Hodge enlisted in the Confederate Army as a private in 1861. Soon thereafter, he was chosen to represent Kentucky in the Provisional Confederate Congress from 1861 to 1862. When Hodge was not present in Richmond, Virginia, he was promoted to captain and assistant adjutant general in Breckinridge's First Kentucky Brigade. Hodge received a promotion to major May 6, 1862, for gallantry at the Battle of Shiloh and served as a cavalry brigade commander under Joseph Wheeler and Nathan Bedford Forrest. Wheeler commended Hodge for his service during the Middle Tennessee Raid.

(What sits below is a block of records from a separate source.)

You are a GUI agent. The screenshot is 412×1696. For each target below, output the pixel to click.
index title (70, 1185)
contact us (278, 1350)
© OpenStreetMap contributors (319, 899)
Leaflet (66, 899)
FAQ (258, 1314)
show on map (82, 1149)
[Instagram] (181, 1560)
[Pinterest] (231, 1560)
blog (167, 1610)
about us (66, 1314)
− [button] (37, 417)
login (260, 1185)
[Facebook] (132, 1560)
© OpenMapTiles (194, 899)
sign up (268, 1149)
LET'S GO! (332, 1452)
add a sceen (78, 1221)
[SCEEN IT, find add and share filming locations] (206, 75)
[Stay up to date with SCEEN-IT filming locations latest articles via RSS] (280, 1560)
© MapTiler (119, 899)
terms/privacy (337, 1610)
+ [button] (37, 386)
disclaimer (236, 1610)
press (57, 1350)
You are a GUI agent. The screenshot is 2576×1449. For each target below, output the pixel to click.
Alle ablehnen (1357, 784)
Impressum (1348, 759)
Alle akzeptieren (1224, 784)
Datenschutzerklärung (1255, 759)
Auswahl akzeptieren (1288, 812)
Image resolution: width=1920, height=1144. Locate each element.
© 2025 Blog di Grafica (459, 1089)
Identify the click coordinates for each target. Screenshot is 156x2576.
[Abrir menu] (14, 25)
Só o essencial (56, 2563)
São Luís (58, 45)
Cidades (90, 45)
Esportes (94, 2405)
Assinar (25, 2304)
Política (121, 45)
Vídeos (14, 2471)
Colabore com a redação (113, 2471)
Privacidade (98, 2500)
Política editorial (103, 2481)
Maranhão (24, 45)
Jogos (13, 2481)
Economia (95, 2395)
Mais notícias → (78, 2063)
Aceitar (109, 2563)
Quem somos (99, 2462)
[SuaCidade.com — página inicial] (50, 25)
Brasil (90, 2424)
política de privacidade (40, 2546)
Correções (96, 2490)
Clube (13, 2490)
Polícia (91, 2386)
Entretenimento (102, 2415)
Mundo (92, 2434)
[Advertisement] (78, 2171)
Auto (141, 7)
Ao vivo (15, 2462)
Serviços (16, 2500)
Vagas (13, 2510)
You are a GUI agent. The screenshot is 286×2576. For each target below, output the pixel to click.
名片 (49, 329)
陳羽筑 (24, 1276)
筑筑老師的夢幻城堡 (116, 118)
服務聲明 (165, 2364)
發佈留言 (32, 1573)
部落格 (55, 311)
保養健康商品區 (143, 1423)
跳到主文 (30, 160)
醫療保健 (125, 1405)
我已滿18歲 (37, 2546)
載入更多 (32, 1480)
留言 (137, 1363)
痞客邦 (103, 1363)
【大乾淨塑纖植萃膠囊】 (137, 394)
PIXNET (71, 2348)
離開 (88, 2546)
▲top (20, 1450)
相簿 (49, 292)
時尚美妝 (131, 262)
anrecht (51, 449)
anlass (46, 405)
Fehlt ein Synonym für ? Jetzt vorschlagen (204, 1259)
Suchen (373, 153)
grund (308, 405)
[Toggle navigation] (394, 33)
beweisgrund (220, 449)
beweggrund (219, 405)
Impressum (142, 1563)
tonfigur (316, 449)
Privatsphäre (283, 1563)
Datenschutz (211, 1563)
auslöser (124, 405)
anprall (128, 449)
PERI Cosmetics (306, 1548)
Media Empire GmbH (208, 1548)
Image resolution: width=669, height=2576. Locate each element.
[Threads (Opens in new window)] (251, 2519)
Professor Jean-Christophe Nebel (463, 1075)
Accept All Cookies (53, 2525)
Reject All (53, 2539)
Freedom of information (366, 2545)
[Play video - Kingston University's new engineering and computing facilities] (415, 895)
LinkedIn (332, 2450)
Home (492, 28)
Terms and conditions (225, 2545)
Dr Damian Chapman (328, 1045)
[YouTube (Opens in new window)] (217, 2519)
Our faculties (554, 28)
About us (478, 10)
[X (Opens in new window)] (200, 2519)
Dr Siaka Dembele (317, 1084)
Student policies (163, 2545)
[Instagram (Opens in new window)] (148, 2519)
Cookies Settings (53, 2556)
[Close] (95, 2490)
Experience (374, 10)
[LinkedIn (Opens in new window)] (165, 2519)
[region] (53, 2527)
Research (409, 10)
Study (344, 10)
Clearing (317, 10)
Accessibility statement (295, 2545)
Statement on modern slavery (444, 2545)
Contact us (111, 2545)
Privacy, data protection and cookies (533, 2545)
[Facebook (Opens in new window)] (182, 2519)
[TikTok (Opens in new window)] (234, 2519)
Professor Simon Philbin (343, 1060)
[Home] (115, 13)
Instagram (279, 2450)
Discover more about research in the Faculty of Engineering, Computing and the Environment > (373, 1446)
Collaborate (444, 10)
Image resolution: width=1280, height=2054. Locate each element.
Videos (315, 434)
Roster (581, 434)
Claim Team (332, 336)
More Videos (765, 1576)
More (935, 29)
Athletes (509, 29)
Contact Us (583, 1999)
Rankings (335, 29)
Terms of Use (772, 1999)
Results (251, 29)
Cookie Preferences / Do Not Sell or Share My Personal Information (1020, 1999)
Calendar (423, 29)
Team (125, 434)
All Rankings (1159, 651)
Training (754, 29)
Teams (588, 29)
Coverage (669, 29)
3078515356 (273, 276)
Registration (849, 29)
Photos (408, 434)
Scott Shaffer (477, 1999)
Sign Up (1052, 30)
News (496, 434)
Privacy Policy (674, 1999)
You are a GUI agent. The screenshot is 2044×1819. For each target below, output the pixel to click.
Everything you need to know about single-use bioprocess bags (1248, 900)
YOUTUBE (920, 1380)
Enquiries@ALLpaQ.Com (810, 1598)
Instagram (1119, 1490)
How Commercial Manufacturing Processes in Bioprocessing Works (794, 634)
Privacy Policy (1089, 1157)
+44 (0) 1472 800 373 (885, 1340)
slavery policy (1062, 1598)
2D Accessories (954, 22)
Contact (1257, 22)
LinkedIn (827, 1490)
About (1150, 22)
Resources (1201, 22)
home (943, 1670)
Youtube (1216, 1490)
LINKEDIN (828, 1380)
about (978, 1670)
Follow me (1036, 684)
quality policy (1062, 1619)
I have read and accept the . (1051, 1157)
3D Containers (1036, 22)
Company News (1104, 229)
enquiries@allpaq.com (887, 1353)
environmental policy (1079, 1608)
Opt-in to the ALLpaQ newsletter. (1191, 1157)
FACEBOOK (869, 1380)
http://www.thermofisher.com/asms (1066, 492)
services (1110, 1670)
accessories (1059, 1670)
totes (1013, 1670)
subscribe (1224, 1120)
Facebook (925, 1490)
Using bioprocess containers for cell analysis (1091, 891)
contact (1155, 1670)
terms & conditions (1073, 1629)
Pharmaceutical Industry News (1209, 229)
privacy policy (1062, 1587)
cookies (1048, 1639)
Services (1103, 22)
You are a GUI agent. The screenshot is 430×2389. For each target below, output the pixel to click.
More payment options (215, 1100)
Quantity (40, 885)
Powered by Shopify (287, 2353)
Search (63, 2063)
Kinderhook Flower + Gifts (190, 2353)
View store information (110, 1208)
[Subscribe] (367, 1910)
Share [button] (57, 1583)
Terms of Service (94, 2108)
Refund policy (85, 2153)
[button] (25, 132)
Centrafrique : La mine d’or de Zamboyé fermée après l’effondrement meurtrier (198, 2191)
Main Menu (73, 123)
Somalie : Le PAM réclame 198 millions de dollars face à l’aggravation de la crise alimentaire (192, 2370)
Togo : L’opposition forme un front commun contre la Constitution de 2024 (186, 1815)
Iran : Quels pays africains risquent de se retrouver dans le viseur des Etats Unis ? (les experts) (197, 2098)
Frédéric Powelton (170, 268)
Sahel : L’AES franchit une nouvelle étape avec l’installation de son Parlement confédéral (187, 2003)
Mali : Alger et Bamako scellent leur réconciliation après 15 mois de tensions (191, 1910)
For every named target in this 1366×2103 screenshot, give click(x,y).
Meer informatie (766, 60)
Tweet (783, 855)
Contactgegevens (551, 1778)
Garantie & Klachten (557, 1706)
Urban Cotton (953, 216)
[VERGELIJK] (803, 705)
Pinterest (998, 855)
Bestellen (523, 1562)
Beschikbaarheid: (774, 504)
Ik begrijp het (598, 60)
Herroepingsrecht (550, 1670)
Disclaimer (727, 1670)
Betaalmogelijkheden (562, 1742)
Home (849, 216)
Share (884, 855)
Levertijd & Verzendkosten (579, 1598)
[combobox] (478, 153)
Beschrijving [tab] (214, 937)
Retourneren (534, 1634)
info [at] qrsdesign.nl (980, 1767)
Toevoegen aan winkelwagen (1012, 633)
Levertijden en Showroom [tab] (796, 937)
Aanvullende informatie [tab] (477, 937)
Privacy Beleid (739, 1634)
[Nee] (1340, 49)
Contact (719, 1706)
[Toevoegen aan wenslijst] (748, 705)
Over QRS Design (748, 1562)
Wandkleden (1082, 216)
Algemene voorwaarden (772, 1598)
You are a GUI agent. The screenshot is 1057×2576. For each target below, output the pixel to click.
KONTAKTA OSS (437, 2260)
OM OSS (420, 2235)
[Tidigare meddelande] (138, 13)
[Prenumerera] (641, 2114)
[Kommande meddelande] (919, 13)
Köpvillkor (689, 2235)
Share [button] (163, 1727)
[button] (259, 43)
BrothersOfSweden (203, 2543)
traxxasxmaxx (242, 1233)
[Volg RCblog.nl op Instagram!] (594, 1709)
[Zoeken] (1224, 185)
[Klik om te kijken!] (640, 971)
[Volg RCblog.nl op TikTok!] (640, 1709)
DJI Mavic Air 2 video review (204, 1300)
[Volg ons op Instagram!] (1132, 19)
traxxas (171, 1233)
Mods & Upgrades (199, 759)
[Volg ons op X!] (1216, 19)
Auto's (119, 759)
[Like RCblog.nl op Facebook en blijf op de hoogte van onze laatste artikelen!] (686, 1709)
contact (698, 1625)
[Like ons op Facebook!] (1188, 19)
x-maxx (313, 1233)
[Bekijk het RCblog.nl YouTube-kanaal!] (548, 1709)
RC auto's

Forrest, however, relieved Hodge of his command, charging him with incompetence and cowardice. Hodge was acquitted of the charges and later reinstated to field command. He was promoted to colonel May 6, 1863, and briefly served as inspector-general at Cumberland Gap.

Hodge represented Kentucky in the House of Representatives of the First Confederate Congress from February 18, 1862, to February 17, 1864. After his term expired, he was promoted to colonel and inspector-general and assigned command of the District of Southwest Mississippi and East Louisiana, a post he held until the end of the war. Hodge was promoted acting brigadier general November 20, 1863, but the promotion was rejected by the Confederate Senate. The promotion was resubmitted August 2, 1864, and, again, went unconfirmed. Although he was paroled as a brigadier general and Warner lists him as a Confederate general, Eicher shows him as unconfirmed at that grade and does not list him as a general.

==Later life==
After the Civil War, Hodge returned to his law practice in Newport. He remained active in politics and served as an elector for the Greeley ticket in 1872. Hodge was elected to the Kentucky Senate and served 1873 to 1877. He also became an orange grower and spent the last years of his life in Florida.

He died August 1, 1892, in Longwood, Florida, and was interred in Seminole, Florida. His remains were moved to Evergreen Cemetery, Southgate, Kentucky, in 1903.

==Publication==
- Sketch of the First Kentucky Brigade (Frankfort, KY: Printed at the Kentucky Yeoman Office, Major & Johnston), 1874.